The Engineering Reality of Making AI Safe for Kids
Adding AI to a product is easy. Making it actually safe for children is a completely different engineering animal.
At MintMyStory, we generate custom books for kids. In our world, an AI "hallucination" isn't just a funny bug you can laugh off; it's a failure we simply can't afford. We can't just cross our fingers and hope the AI behaves. We had to build a pipeline that actively filters every prompt and output through three independent layers.

The Problem: AI Wants to be Helpful (To a Fault)
Models like Gemini or GPT-4 are designed to follow instructions. If a kid asks for a "scary battle," the AI’s instinct is to comply and be creative.
The issue is that "helpfulness" often conflicts with safety. We realized early on that we couldn't trust the story-generator to moderate itself. We needed a separate "Judge"—a dedicated model with zero creative intent and a very critical eye.
Our Three-Layer Defense
Every single prompt has to pass through three distinct security gates before a single word of the story is written.
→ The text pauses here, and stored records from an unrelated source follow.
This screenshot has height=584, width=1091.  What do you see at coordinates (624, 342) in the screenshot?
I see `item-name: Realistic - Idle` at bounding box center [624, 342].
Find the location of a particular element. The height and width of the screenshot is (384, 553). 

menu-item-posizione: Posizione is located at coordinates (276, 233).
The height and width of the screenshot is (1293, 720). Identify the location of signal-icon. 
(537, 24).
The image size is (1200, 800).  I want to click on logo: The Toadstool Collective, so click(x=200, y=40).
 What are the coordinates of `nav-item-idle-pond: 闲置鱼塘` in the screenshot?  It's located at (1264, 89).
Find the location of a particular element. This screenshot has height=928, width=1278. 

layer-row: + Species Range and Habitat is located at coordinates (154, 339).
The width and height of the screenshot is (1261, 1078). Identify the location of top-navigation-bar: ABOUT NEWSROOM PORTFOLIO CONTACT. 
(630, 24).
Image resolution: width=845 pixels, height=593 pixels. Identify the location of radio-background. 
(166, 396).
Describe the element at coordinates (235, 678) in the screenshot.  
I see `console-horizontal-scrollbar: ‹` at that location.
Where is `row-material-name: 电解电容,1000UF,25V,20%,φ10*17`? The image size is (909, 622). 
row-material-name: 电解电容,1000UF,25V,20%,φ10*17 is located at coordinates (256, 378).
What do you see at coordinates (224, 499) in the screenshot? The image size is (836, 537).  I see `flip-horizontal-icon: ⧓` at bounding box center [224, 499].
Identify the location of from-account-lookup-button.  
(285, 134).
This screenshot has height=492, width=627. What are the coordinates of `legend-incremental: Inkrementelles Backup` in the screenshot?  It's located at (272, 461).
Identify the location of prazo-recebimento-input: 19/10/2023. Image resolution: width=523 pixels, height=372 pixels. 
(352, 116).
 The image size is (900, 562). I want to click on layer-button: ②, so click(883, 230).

1. The Keyword Filter (Fast & Local)
Before we make any expensive API calls to an AI model, we run a local check. This handles the obvious stuff—slurs, explicit language, and spam.
We also use this layer to scrub personal info. Kids (and sometimes parents) often type real names or home addresses into the story prompt. Our system anonymizes this data immediately so it never reaches the external generative models.
2. The Adversarial Judge (Deep Context)
This is where the real work happens. We use a separate AI model prompted exclusively as a Safety Auditor. Its only job is to act as a skeptic. It looks for nuance that a simple word list misses—things like intent, subtle violence, or inappropriate themes disguised as innocent analogies. Since this model isn't trying to write a story, it doesn't have a "creative bias."
3. The Guardrails (The Final Net)
Finally, even the story generator itself operates under the strictest possible safety settings. This serves as a last line of defense for the output-side. If the AI somehow creates a sentence that feels "off," this layer blocks it before it ever reaches the user's screen.
Choosing the "False Positive" Trade-off
When we first stress-tested this framework, our filters were so aggressive that they blocked about 60% of perfectly innocent story prompts.
We decided that was acceptable. In the world of child-tech, letting something bad through (a "false negative") is a disaster. We would much rather block five harmless stories than let one dangerous one slip through. We've spent months refining the logic to be more accurate, but our "fail-secure" philosophy hasn't changed.
Beyond "Bad Words"
Our safety approach is informed by a couple of core psychological principles:
- UNICEF Guidance: Standard AI safety is built for adults. Children are more susceptible to manipulation, so the safety layers have to be rigid.
- The Eliza Effect: Kids bond with AI very quickly. Safety isn't just about blocking violence; it's about ensuring the AI doesn't act in an emotionally deceptive or authoritative way over the child.
Safety shouldn't be a corporate slogan. By layering these checks into our architecture, we've turned child safety from a hope into an engineered, measurable part of the platform.